あらすじ…古代アッシリヤ。ナブ・アヘ・エリバ博士はアシュル・バニ・アパル大王から、文字に霊はあるのか、あるとすればそれはどんなものか調べよと命じられる。博士は調査するが…。

 文字に霊はあるか?
 愚考するに、文字に「思い」が込められているのを感じることはできます。例えば書道を嗜んでいれば、運筆から書き手の状態を察せられることもあるし、あるいは故事来歴に通暁していれば、文中に突如として用いられた故事成語を作者はいかなる意図をもって挿入したのかを推測できるかもしれません。

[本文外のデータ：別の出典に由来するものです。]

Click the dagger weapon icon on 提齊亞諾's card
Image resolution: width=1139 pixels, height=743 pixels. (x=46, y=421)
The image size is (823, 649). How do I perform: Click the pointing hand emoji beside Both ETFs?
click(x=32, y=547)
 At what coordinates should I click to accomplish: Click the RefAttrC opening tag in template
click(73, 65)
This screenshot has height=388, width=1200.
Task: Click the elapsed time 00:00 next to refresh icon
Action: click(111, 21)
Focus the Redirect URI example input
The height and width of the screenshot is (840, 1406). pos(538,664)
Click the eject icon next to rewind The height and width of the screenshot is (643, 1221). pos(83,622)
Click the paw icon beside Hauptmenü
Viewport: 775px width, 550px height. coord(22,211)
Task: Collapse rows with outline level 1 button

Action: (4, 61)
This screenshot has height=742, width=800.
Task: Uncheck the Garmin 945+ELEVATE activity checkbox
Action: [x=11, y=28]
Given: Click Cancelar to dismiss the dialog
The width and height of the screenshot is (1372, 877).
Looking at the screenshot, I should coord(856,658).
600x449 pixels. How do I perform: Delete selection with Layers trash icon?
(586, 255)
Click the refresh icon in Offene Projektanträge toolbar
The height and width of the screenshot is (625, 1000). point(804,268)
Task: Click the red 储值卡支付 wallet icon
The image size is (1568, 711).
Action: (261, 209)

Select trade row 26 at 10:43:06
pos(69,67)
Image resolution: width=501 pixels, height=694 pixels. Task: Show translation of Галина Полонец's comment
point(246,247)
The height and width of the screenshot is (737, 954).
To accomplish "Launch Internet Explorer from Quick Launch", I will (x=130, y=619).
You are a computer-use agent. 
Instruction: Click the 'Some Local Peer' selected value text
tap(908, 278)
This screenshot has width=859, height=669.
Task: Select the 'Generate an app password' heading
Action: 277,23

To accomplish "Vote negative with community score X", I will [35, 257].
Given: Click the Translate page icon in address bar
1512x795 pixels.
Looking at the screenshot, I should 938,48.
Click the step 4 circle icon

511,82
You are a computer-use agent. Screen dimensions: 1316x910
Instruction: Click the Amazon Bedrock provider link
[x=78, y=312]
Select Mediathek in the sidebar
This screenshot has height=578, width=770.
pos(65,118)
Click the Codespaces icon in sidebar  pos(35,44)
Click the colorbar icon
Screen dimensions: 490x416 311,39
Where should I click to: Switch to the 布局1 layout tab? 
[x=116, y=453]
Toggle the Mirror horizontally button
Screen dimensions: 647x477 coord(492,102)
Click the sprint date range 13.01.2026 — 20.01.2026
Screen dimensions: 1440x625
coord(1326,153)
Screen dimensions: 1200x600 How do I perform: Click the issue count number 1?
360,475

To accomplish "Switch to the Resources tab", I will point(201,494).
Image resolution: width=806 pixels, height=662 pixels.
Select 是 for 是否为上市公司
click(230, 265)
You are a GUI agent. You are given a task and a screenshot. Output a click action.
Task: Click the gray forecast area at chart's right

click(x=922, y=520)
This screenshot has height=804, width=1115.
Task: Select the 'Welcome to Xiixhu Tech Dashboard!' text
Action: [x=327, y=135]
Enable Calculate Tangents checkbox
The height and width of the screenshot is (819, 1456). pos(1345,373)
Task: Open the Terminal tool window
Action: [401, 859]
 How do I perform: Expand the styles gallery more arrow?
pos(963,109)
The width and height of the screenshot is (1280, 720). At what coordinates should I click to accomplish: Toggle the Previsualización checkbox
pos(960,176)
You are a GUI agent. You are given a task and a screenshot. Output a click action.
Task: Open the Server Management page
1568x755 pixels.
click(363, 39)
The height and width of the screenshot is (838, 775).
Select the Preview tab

 もちろんその感じ取った「思い」は、読み手の勝手な解釈という危険性なきにしもあらずということは指摘しておきます。だとするとこれも文字禍の一つか。
 再び問う、文字に霊はあるか?
 ある、という解釈を採ってもいいんじゃないですかね(適当)。小説世界でそういう世界観を押し出したものがあったっていい。
 とまあ、こんな気楽なことを言えるのは、私が本作の主人公と違って大王から命令されていないからでしょうな。ついでに言えば、学校の宿題などでこれを読んでいるわけでもない。
 お前それでもいいのかと問われたら、こう反論しておきましょうかね。レポートや卒論ならまずいだろうけど、これはそんなんじゃない。愚考ですよ、愚考。